• _STORED DATA_:
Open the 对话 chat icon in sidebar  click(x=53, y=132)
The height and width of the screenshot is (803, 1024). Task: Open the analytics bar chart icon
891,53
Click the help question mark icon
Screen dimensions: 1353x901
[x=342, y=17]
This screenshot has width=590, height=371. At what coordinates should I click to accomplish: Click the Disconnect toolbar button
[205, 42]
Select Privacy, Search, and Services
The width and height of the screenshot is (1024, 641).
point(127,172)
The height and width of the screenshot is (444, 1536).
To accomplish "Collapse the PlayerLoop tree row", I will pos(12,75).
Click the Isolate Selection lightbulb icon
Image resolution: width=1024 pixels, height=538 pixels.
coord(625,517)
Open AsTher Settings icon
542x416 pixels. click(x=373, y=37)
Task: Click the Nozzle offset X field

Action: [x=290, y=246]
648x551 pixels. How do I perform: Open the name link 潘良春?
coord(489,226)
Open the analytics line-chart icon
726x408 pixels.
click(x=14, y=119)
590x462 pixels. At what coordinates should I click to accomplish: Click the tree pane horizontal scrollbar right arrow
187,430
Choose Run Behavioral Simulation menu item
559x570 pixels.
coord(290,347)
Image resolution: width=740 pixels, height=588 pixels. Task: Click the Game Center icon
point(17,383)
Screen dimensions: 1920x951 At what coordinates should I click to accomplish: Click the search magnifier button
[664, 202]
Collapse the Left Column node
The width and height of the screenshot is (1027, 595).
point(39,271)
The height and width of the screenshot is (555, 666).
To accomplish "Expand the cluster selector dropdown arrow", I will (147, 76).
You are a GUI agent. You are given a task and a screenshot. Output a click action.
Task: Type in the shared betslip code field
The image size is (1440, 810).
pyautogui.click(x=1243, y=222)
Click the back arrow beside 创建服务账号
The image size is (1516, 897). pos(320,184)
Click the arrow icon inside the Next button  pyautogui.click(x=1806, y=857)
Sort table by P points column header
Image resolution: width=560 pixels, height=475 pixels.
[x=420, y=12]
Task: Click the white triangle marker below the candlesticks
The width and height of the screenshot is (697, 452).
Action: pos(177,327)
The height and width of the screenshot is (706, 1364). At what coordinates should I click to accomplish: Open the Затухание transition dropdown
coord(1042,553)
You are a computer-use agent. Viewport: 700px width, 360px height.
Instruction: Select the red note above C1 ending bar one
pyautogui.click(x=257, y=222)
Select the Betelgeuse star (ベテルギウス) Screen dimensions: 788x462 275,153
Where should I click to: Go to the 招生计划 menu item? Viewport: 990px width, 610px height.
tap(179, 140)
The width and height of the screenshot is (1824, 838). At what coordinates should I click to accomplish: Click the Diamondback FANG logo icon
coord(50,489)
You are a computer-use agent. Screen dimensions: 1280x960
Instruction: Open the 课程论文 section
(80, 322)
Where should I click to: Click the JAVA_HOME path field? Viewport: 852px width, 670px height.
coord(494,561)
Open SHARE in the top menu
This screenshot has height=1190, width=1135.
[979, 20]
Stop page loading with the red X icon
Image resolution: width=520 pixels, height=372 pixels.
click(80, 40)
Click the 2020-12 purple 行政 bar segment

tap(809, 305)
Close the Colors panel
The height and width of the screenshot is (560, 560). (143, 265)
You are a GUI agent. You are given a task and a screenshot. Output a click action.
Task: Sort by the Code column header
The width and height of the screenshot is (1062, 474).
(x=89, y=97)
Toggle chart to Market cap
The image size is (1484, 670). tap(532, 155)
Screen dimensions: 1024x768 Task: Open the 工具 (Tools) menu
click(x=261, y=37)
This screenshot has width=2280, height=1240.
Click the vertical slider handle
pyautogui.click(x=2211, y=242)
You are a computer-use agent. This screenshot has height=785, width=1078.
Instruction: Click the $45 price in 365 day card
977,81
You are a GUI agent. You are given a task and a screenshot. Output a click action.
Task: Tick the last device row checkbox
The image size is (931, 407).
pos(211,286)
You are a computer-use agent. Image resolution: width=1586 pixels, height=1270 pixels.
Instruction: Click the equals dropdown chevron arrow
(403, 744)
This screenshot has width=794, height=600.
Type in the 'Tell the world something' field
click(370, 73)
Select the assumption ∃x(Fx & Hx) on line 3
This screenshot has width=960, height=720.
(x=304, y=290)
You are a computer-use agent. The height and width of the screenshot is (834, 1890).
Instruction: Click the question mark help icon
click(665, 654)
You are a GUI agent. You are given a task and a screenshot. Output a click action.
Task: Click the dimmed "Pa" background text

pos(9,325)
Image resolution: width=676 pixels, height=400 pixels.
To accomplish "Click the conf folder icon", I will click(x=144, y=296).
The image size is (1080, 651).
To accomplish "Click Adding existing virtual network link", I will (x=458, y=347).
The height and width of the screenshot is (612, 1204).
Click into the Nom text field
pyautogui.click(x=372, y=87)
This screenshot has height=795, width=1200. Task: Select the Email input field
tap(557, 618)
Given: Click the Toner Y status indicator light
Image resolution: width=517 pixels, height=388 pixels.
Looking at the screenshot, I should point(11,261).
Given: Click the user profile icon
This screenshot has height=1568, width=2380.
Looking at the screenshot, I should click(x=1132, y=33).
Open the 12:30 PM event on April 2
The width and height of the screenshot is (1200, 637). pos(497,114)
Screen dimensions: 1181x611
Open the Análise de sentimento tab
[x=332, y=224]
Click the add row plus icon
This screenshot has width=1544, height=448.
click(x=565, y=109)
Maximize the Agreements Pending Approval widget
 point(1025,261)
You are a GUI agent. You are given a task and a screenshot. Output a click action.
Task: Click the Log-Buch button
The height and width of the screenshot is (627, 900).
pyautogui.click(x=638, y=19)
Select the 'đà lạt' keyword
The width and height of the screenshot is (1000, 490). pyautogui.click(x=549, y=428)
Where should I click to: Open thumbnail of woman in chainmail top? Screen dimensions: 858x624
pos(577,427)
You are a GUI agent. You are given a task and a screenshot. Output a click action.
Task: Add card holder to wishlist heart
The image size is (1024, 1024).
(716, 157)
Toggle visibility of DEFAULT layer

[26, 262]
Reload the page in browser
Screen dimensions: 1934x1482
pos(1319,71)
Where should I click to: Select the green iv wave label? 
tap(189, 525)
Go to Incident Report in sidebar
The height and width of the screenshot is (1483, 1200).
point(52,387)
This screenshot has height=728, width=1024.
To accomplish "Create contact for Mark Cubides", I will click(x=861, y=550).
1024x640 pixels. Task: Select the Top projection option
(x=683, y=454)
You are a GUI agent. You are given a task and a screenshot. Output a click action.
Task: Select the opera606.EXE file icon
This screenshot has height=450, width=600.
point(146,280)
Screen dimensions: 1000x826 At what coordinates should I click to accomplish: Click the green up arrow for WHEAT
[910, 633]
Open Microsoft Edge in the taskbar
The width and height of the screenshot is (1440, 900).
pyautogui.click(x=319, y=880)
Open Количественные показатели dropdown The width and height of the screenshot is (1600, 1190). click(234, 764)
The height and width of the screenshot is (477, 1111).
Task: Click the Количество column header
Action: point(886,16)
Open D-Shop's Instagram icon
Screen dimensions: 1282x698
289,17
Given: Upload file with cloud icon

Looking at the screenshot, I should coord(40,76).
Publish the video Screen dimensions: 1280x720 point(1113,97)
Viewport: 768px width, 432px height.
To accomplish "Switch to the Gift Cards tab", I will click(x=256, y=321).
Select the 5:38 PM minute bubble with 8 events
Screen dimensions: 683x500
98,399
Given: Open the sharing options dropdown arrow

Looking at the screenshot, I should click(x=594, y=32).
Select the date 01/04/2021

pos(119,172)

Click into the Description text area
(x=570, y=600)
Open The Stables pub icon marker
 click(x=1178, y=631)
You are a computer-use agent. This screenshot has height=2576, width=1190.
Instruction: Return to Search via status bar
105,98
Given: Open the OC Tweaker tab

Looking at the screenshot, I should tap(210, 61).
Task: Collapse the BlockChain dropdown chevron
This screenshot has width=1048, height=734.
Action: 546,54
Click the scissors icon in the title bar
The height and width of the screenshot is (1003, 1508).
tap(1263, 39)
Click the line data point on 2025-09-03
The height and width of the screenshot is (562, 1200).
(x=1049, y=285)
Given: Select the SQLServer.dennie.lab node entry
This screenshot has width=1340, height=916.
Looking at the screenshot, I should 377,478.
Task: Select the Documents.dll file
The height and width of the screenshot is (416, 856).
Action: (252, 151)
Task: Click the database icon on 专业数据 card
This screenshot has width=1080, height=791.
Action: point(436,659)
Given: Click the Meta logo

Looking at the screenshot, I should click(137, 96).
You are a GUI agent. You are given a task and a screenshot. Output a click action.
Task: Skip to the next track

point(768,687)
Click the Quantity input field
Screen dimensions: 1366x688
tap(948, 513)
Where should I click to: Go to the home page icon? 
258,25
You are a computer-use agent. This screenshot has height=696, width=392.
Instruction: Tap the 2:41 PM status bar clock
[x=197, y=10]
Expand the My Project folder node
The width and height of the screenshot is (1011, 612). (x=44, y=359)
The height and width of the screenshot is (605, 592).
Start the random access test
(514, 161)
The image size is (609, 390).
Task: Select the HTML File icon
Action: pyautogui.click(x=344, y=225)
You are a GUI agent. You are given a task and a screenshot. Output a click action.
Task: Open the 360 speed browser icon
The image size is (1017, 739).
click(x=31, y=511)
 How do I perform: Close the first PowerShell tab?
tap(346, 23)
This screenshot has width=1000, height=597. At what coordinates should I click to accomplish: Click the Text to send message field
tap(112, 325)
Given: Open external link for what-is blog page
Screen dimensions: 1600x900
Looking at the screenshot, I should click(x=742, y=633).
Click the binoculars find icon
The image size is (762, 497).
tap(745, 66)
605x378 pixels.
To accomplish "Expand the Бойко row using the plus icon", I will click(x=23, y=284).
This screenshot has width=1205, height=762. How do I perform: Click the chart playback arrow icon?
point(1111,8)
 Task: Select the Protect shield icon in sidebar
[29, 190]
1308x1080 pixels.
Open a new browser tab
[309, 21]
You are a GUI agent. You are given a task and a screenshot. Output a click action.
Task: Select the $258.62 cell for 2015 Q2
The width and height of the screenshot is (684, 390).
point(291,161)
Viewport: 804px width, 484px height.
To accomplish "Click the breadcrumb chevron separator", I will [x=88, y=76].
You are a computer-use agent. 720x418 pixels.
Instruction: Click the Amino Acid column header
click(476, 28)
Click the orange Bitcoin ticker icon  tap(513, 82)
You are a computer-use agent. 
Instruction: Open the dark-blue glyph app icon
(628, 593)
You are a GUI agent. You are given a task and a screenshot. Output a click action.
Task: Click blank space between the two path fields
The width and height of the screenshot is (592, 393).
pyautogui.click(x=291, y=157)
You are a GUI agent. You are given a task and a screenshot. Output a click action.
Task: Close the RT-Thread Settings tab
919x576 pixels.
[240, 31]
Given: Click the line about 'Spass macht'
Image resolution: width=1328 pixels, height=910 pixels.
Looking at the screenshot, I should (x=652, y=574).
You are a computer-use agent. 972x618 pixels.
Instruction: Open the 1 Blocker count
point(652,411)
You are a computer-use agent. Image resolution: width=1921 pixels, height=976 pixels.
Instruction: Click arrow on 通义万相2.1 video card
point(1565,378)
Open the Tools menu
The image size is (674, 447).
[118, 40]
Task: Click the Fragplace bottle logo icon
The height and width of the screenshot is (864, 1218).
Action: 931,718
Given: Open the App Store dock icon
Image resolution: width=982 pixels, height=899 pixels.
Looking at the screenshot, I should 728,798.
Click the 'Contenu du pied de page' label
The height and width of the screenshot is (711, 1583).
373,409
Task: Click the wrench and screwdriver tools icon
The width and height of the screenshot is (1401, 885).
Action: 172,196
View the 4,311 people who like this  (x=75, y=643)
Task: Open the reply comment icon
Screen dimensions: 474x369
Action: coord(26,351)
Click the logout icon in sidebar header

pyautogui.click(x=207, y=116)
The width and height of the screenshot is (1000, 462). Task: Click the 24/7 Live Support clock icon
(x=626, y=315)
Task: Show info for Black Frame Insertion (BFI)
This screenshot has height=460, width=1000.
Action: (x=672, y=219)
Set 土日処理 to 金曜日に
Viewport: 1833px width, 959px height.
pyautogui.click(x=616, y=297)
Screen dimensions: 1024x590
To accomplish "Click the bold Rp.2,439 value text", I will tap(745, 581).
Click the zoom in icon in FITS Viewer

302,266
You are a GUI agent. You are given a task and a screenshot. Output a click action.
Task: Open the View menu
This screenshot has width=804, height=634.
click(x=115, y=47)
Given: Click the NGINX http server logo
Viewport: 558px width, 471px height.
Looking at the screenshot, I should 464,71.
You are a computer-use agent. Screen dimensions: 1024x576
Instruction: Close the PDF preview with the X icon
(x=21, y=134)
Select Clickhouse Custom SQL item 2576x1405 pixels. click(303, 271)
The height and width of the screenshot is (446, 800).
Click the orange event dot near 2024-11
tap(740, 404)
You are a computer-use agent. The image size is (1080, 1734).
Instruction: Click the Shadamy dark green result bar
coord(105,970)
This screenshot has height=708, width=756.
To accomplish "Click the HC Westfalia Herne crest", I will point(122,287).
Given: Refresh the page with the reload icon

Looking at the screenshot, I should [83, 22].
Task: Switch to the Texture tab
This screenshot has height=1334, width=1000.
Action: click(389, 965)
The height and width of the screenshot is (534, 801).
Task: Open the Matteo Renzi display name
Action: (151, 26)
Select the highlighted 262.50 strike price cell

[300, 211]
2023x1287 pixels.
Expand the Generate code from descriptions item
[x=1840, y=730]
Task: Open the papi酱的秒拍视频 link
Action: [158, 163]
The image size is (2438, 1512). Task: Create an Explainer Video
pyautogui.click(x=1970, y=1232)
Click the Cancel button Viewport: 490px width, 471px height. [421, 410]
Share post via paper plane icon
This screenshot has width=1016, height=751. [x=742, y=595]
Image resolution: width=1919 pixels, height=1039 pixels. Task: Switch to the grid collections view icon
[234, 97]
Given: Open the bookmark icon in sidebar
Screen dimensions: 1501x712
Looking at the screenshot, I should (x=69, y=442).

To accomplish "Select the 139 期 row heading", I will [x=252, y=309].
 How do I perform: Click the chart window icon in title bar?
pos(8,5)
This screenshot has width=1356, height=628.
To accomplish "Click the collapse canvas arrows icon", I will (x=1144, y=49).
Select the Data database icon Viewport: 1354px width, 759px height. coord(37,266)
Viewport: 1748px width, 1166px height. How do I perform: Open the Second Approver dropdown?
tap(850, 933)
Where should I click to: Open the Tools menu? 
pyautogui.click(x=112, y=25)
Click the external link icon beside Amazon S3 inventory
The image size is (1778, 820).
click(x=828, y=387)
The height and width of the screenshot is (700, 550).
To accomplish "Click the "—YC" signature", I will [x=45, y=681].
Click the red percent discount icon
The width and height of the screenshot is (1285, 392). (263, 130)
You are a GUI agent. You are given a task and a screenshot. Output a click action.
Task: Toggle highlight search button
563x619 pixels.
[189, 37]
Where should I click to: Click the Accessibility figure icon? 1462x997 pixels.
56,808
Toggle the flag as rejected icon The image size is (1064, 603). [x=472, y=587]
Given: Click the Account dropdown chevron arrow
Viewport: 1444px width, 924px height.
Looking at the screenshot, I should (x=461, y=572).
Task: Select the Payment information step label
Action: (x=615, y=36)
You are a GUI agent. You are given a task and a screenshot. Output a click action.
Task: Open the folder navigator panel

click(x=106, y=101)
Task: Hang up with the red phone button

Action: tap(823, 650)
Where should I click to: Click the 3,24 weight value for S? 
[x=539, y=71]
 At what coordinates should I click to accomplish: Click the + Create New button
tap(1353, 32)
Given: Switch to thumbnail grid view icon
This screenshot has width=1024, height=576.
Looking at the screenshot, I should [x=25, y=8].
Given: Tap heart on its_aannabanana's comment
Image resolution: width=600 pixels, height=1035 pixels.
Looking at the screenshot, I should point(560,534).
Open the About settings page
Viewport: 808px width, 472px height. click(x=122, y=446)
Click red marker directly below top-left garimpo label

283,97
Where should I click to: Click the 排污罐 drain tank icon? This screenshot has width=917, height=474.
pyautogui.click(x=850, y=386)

• _WHAT TO DO_:
Find every line with "heart" in the listing and state how many there are, nothing else.

• _ANSWER FOR THE TASK_:
2